## Begin Input rows
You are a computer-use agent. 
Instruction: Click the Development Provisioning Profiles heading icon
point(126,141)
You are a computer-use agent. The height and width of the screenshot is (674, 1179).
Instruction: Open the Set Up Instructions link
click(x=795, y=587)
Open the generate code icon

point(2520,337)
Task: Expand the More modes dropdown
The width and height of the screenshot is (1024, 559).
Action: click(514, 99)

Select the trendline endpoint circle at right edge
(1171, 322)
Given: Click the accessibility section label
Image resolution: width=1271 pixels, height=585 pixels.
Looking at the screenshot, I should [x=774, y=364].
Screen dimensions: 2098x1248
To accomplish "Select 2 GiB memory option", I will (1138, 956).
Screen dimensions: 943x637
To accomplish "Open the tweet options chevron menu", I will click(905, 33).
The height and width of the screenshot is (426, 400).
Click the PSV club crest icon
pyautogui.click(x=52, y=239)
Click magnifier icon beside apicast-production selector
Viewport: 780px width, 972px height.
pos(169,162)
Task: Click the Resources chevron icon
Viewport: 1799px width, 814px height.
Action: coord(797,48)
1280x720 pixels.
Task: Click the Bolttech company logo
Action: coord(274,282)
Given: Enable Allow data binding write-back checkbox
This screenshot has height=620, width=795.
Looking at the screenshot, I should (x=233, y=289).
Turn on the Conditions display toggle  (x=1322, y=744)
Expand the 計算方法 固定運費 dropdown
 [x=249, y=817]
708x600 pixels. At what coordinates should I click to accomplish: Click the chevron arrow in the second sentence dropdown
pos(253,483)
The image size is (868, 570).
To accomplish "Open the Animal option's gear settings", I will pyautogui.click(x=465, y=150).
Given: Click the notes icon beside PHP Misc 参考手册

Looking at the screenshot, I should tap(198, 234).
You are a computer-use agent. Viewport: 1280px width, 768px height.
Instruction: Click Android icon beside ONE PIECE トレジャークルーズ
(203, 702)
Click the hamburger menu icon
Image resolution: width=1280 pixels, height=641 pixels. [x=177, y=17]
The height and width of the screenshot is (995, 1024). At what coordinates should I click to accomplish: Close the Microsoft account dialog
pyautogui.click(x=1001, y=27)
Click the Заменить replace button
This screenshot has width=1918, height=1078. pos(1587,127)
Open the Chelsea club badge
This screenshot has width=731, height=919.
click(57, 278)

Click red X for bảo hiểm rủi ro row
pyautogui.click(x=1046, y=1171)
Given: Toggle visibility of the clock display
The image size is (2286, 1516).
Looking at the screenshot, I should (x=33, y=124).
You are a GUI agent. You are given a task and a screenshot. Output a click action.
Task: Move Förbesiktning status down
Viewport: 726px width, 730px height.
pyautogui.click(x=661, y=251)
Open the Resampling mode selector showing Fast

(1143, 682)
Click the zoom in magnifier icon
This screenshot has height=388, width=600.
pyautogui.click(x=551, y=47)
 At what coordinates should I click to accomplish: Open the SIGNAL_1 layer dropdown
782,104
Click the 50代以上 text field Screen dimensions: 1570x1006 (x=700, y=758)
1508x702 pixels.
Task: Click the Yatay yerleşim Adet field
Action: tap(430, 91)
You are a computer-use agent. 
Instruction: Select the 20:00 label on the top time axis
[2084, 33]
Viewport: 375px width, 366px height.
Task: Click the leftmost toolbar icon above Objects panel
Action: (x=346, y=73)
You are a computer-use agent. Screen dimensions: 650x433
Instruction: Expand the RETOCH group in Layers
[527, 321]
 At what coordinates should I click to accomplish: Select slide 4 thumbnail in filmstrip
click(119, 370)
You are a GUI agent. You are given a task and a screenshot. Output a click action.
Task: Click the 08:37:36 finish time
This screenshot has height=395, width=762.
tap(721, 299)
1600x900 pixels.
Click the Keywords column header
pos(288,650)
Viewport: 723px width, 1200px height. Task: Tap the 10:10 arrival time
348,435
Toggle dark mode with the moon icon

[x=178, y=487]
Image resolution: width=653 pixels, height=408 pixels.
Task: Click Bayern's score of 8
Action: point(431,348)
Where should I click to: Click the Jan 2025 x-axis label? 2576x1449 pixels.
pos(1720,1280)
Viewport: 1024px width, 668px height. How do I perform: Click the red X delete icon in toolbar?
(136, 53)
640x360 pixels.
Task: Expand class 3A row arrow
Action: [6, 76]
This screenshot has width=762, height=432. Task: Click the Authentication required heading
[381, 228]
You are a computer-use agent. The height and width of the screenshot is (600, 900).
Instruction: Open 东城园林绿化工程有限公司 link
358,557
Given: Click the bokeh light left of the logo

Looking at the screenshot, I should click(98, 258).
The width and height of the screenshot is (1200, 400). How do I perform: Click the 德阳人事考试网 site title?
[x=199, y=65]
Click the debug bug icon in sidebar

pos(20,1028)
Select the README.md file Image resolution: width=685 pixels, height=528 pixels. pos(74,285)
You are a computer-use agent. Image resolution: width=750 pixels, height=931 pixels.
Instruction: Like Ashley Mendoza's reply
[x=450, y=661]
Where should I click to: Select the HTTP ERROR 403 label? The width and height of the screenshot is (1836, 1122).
## End Input rows
§ **Given request**:
Echo back the part of the entries that opens with the line containing "At what coordinates should I click to accomplish: Open" and closes with the line containing "pos(1720,1280)", reproducing every line verbatim.

§ **Output of the exercise**:
 At what coordinates should I click to accomplish: Open the SIGNAL_1 layer dropdown
782,104
Click the 50代以上 text field Screen dimensions: 1570x1006 (x=700, y=758)
1508x702 pixels.
Task: Click the Yatay yerleşim Adet field
Action: tap(430, 91)
You are a computer-use agent. 
Instruction: Select the 20:00 label on the top time axis
[2084, 33]
Viewport: 375px width, 366px height.
Task: Click the leftmost toolbar icon above Objects panel
Action: (x=346, y=73)
You are a computer-use agent. Screen dimensions: 650x433
Instruction: Expand the RETOCH group in Layers
[527, 321]
 At what coordinates should I click to accomplish: Select slide 4 thumbnail in filmstrip
click(119, 370)
You are a GUI agent. You are given a task and a screenshot. Output a click action.
Task: Click the 08:37:36 finish time
This screenshot has height=395, width=762.
tap(721, 299)
1600x900 pixels.
Click the Keywords column header
pos(288,650)
Viewport: 723px width, 1200px height. Task: Tap the 10:10 arrival time
348,435
Toggle dark mode with the moon icon

[x=178, y=487]
Image resolution: width=653 pixels, height=408 pixels.
Task: Click Bayern's score of 8
Action: point(431,348)
Where should I click to: Click the Jan 2025 x-axis label? 2576x1449 pixels.
pos(1720,1280)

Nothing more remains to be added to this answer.